**Estratto del documento:**
+++

Reattori a fissione nucleare

Quale è il principio fisico alla base di una centrale nucleare a fissione? In questo articolo si prova a mettere insieme un po' di fatti sui principi, ma anche sui problemi di sicurezza, utilizzando due saggi di Augusto Gandini e Maurizio Cumo contenuti all'interno di Conoscere Fermi, volume realizzato dalla Società Italiana di Fisica in occasione del centenario della nascita del nostro illustre Premio Nobel.
Si affronterà anche il discorso della sicurezza alla luce del fatto che i reattori a fissione usuali, per poter essere competitivi sul mercato energetico, devono lavorare vicinissimi al limite critico della reazione a catena incontrollabile. Gli unici sviluppi in questo campo, infatti, sono spesso stati più nella realizzazione di nuovi sistemi di sicurezza che non nella costruzione di sistemi altrettanto efficienti, ma più lontani dal limite critico e con una minore produzione di scorie radioattive.
La storia dell'energia nucleare inizia, volendo essere patriottici, nei laboratori di via Panisperna, nel gruppo di ricerca guidato da Enrico Fermi. Quegli studi lo portarono, una volta negli Stati Uniti, a collaborare con un altro grande pioniere della fisica nucleare, Robert Oppenheimer, direttore del famigerato Progetto Manhattan, quello stesso progetto che produsse le bombe che vennero gettate su Hiroshima e Nagasaki, e che venne poi modificato per usi civili nelle centrali nucleari.
Oppenheimer probabilmente si rendeva conto di quello che aveva sviluppato. Famose, infatti, le sue due affermazioni:
In un certo senso basilare che nessuna volgarità, umorismo o esagerazione possono dissolvere, i fisici hanno conosciuto il peccato; e questa è una conoscenza che non si può perdere.
(da una conferenza del 1947 presso il MIT)
riguardanti le bombe giapponesi sopra ricordate, o quella ancora più terribile
Sono diventato Morte, il distruttore di mondi
che il fisico ha ripreso dal Bhagavadgita(1) in occasione dell'esperimento del 1945 ad Alamgordo in New Mexico.

+++

Dati di partenza
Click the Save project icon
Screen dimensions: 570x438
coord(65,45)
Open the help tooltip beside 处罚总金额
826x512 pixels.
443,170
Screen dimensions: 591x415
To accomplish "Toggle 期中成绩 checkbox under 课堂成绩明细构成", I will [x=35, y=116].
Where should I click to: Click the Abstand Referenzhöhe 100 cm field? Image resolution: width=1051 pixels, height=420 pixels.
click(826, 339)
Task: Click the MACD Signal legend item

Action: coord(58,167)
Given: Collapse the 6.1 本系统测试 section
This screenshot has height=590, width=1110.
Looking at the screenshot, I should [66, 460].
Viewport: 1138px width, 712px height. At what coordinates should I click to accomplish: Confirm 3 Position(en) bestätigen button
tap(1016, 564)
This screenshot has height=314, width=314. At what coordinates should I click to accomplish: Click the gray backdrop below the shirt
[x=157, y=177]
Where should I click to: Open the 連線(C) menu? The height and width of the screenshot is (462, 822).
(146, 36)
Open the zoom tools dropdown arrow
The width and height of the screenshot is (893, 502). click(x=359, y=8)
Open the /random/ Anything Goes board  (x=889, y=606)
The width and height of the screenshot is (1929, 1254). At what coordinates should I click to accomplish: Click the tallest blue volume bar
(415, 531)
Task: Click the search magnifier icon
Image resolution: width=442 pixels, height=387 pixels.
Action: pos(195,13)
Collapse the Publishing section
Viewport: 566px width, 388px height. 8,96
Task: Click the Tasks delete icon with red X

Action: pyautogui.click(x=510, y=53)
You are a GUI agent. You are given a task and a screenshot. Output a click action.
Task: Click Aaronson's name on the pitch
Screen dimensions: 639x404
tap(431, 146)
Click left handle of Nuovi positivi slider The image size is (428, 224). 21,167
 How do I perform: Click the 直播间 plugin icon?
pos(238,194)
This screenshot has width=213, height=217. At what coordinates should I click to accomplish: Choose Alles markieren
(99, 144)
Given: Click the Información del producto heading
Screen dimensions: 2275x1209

+++

**Cosa occorre:** Nell'estratto sui reattori a fissione nucleare, chi guidava il gruppo di ricerca dei laboratori di via Panisperna? L'elenco è materiale a sé, distinto dal testo.

**Soluzione del problema:** Enrico Fermi.